**TASK GOAL**
Look through the material that follows and show every line with the string "width".

**RECORDS PROVIDED**
● ● ● ●
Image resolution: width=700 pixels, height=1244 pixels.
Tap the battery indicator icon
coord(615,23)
● ● ● ●
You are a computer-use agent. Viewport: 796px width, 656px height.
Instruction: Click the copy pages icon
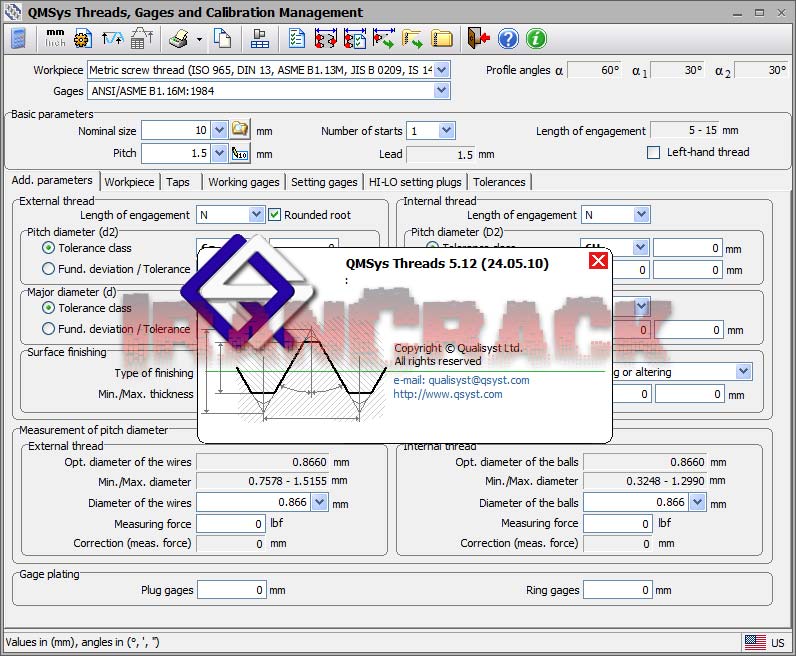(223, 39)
● ● ● ●
**YOUR SOLUTION**
Image resolution: width=700 pixels, height=1244 pixels.
You are a computer-use agent. Viewport: 796px width, 656px height.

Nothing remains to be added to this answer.